Fakta dan realitas sejarah perkembangan kota harus dilihat sebagai dasar analisis untuk membaca penyimpangan yang terjadi saat ini. Tidak mudah menyalahkan sistem jika kita tidak mengkaji apakah kota ini pernah membuat mekanisme perencanaan kota yang konsisten.

Pasca-kemerdekaan, Jakarta sebenarnya tidak pernah seutuhnya mengimplementasikan rencana kota. Masterplan pertama disiapkan tahun 1952, tetapi tak pernah direalisasikan, menyusul masterplan 1965-1985 dan masterplan 1985-2005 guna mengatasi pertumbuhan kota yang pesat. Terakhir adalah Masterplan Jakarta 2000-2010 yang semakin menunjukkan penyimpangan pemanfaatan ruang.

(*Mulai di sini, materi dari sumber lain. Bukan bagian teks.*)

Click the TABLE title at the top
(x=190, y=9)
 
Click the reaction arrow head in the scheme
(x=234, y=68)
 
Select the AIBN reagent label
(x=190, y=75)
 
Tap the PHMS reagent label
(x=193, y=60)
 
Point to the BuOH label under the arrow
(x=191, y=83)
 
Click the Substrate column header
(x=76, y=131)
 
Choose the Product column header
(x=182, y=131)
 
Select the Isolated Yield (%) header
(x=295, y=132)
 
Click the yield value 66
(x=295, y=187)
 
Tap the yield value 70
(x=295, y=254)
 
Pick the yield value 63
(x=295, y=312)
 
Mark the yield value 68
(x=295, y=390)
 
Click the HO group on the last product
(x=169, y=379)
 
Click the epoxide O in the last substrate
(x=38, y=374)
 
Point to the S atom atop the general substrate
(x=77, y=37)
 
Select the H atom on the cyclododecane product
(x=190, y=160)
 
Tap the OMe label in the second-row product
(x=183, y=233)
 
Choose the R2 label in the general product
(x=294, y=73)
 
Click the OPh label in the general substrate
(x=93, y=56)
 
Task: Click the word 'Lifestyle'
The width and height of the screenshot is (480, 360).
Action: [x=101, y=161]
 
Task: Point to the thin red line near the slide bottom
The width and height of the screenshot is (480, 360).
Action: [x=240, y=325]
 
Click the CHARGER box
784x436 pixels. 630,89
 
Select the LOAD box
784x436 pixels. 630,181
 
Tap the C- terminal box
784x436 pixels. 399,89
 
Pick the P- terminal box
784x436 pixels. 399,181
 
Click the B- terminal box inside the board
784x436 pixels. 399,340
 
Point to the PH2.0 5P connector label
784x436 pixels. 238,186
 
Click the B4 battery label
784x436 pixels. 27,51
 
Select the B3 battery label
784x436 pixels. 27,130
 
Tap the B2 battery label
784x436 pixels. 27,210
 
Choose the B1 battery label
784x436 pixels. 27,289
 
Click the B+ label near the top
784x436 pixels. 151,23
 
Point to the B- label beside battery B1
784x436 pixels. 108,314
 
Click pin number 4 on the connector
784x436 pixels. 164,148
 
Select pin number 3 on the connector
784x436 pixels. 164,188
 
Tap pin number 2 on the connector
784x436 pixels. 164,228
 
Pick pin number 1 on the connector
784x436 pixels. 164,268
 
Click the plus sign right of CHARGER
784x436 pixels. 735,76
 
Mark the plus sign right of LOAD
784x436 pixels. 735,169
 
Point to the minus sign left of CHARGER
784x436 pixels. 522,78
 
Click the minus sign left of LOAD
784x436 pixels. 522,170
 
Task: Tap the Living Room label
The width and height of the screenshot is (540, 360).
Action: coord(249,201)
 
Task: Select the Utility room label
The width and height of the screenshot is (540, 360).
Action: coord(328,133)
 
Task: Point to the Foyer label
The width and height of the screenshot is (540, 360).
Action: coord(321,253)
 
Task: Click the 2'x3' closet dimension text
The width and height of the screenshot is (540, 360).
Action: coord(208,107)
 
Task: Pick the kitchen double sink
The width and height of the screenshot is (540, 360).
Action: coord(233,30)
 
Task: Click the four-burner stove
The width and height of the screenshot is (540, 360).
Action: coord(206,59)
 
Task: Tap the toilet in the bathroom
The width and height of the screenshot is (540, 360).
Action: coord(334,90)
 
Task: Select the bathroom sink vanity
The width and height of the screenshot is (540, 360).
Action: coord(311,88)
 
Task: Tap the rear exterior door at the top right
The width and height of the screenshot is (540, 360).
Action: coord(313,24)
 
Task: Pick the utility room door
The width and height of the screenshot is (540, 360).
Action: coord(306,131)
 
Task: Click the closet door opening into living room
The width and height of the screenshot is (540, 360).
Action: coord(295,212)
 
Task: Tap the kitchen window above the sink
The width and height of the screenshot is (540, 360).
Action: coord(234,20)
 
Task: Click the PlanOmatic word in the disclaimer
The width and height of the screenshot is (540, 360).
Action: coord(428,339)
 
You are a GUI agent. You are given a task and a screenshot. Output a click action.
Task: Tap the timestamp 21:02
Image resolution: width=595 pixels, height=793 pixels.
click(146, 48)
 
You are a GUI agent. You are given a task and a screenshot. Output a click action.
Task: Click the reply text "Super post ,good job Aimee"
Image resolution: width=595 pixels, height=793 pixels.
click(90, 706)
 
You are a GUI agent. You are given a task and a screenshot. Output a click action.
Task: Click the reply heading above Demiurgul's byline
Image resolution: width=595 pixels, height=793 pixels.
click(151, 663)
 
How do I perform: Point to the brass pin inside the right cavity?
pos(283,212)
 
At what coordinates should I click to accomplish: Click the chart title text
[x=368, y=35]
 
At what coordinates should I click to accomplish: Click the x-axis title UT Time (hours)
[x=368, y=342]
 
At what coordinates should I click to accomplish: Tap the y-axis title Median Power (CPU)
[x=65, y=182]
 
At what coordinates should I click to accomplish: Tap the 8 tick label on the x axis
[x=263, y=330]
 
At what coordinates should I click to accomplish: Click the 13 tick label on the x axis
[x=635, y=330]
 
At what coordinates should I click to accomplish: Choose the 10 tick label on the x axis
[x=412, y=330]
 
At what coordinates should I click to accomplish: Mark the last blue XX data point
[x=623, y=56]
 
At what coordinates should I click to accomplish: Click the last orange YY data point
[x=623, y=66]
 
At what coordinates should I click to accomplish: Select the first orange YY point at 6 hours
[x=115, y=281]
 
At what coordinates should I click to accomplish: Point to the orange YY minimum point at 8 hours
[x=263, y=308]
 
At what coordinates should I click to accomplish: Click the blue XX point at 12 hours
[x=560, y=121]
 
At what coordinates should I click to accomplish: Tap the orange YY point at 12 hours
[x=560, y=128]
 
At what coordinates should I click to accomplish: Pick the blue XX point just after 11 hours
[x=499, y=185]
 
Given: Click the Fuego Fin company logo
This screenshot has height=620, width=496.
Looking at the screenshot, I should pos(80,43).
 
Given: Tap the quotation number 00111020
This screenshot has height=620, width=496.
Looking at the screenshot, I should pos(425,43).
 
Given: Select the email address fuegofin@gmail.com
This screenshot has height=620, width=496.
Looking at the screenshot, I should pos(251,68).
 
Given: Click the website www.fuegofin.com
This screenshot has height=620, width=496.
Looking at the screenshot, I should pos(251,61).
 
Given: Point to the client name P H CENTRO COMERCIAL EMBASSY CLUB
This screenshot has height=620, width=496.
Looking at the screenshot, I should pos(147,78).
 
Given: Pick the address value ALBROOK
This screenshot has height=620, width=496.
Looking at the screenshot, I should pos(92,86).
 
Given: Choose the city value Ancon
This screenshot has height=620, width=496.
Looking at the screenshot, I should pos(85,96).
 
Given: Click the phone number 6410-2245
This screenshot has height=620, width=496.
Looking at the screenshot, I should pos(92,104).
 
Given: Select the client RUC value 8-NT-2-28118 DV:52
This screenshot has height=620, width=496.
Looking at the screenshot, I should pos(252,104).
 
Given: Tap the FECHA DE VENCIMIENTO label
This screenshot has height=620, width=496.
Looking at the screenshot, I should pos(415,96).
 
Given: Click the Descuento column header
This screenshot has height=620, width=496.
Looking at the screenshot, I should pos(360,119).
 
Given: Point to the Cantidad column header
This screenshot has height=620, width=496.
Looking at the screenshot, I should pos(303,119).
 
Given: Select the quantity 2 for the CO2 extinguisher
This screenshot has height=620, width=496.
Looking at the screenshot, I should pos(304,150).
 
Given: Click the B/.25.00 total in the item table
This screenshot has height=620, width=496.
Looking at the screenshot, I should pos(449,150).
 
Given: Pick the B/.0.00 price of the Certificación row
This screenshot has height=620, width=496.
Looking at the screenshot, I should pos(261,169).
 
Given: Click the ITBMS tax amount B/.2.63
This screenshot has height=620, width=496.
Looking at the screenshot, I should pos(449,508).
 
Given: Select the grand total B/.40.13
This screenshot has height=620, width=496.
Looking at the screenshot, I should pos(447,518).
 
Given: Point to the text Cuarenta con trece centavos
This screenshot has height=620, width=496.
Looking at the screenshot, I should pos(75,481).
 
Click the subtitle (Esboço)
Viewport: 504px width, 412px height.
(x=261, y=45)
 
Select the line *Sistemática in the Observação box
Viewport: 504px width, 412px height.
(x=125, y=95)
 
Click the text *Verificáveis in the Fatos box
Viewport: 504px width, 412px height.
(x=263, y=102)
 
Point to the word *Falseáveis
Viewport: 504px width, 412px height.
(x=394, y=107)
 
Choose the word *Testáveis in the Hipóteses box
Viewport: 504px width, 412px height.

Indikasi penyimpangan menunjukkan pertumbuhan kota yang begitu cepat sehingga para perencana dan pengelola kota kurang mampu mengontrol perkembangan. Perhatian lebih terfokus pada segitiga emas Kuningan-Thamrin-Sudirman, pantura Jakarta, dan permukiman elite swasta serta kawasan sentra ekonomi primer.

Infrastruktur kota lebih fokus pada proyek-proyek yang menarik dari sudut pandang ekonomi dan politik (pencitraan), seperti jalan tol dalam kota, Banjir Kanal Timur, dan transjakarta. Terjadilah pengabaian terhadap hal-hal yang bersifat mikro, seperti pemeliharaan drainase kota. Akibatnya, dimensi drainase tetap sama seperti kondisi 30 tahun lalu, padahal kota dan penduduk terus bertambah besar.

Sinergi antarprogram dan pelaku kepentingan minim implementasi. Ego sektoral dan ego kepentingan pemilik modal telah menggiring massa ke arah bunuh diri ide. Tidak muncul daya kreativitas baru karena semua sudah terkontaminasi racun hedonisme dan konsumerisme (Kompas, 2006). Kita tidak mengindahkan lagi aturan, hak asasi manusia, pluralisme, dan etika.

Kegagalan transportasi

Kemacetan telah membuat frustrasi para pemakai jalan raya di kawasan inti dan penyangga kota. Pemborosan energi, waktu, dan polusi semakin meningkat dan semua menggunakan bahan bakar bersubsidi. Perkiraan ”biaya” kemacetan mencapai Rp 48 triliun per tahun.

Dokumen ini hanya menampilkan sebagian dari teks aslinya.